▶ **Task objective**
What lines below include the word "Locate"? Copy each one.
======== Input data
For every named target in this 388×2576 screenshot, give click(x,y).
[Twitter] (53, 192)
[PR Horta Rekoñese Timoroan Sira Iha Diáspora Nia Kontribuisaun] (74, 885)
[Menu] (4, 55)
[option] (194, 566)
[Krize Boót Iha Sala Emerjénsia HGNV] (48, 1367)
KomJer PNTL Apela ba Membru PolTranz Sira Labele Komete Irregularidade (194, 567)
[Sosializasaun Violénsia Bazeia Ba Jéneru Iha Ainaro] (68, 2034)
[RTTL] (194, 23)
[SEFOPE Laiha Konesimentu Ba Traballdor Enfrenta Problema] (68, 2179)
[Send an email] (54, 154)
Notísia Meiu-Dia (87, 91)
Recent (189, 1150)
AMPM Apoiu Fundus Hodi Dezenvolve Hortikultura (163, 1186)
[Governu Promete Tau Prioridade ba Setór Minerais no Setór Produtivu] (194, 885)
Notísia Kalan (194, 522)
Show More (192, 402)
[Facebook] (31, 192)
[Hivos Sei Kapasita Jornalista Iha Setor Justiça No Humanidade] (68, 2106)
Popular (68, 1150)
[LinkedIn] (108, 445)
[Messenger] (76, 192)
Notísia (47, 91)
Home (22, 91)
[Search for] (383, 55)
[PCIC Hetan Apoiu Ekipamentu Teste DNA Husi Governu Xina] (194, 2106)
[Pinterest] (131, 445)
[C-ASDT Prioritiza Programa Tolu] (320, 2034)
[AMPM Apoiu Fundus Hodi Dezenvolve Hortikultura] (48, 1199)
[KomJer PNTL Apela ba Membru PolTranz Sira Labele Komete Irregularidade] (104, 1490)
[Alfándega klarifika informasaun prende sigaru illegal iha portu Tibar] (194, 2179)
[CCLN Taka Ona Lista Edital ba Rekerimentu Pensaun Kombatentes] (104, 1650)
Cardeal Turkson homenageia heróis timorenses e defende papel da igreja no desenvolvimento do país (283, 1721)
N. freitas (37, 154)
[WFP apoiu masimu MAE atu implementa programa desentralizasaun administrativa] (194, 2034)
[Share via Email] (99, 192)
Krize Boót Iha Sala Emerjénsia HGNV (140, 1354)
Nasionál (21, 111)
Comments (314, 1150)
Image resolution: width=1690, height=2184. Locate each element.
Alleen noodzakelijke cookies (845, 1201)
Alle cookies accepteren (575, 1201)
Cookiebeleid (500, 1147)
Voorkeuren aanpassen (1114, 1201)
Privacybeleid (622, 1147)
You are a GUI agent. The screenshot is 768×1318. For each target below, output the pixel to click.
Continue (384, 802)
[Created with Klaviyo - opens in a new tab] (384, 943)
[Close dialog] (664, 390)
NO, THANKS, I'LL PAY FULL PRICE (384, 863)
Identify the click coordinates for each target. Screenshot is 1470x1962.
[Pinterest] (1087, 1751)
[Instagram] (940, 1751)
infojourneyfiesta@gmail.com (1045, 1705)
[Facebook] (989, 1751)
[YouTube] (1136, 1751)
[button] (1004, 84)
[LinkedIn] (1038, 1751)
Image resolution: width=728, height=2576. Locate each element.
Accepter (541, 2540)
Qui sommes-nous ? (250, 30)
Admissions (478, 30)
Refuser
================
▶ **Answer below**
Image resolution: width=1690, height=2184. Locate each element.
Image resolution: width=728, height=2576. Locate each element.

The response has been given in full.